Translated from French by Shaun Whiteside
Published by W&N
Giverny: a beautiful, picturesque village in France, known for its most famous resident, the impressionist painter Claude Monet, who is famous for his paintings of water lilies. Artists and tourists flock to the village to see the beautiful gardens that Monet painted.
But death appears in even the most beautiful places. Dentist Jérôme Morval is found stabbed and with his head bashed in, face down in the river. The detectives investigating the crime are Laurenç Sérénac, an outsider who has just been assigned to Giverny, and his sergeant, Silvio Bénavides, who is from the village.
At the core of the story are three women, all of different ages: Fanette, an eleven-year-old who is a gifted painter; Stéphanie, 36 years old, the beautiful schoolteacher married to a jealous man, Jacques; and the old woman who narrates part of the story, a woman who sees everything from her home on the fourth floor of the mill. She describes herself as “over eighty and a widow. Almost”. She moves unnoticed in the village: “Old women are condemned to the shadow, to darkness, to the night. They pass, forgotten.” Especially in this beautiful village of light and colour. “Well, that suits me”, she adds.
All three want to leave the village, seeing it as a prison: “a big, beautiful garden, surrounded by a fence. Like the grounds of an asylum. A trompe d’oeil. A painting from which you could not escape.” The village itself is like a fly trapped in amber: because of its history and the fact that it pulls in tourists, nothing can be changed.
Fanette is painting the water lilies for an art competition for young artists, encouraged by an old American painter, James, and her closest friend Paul, who adores her. She also has another admirer: Vincent, a possessive boy who often spies on her.
Stéphanie wants children of her own but she and Jacques are not able to have any. She feels suffocated in her marriage and the village. She and Sérénac are drawn to each other, and she sees him as her escape from the village. Things become complicated when Sérénac arrests Jacques for Morval’s murder.
The old lady sees everything that goes on in the village and seems to know a lot about its inhabitants. The narrative moves between her first-person account and third-person narratives focusing on Fanette, Stéphanie and the investigation.
The mysteries pile up. Many decades ago, a boy died in almost the same way as Morval. Is there a connection between the two murders? Why was Morval killed?

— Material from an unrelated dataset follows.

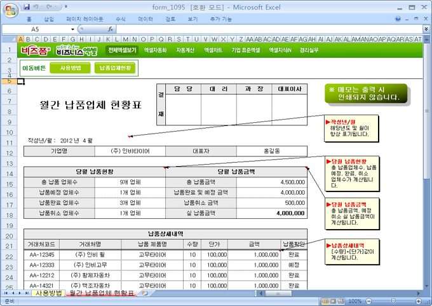Click the Save icon in quick access toolbar

click(27, 6)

Is it to do with his passion for collecting art and his search for a forgotten Monet painting of waterlilies? There are the rumours that Monet painted black waterlilies towards the end of his life. Most people discount the rumours, but the old lady keeps referring her painting of black waterlilies that hangs where no one else can it. Is that the missing painting?
This book combines murder with a knowledge of art and the cult behind Monet. It is unusual in the way it is structured. I won’t say more about the plot because the reveal at the end had me stunned: I really did not see it coming. It made me want to go back and read the book again. I would love to say more but would hate to spoil the book for you.
Michel Bussi’s description of the village is meticulous. I checked it on Google maps, and found the mill where the old lady lives, and the streets are exactly as they are described. The book also taught me quite a bit about Monet’s relationship with the village and the villagers, which was not always harmonious. Bussi paints a picture of what it must be like to live in a village like Giverny, a place that has to remain unchanged for the tourists.
I enjoyed the book, although the plot did get a bit convoluted at times. Read it, but be warned: nothing is as it seems.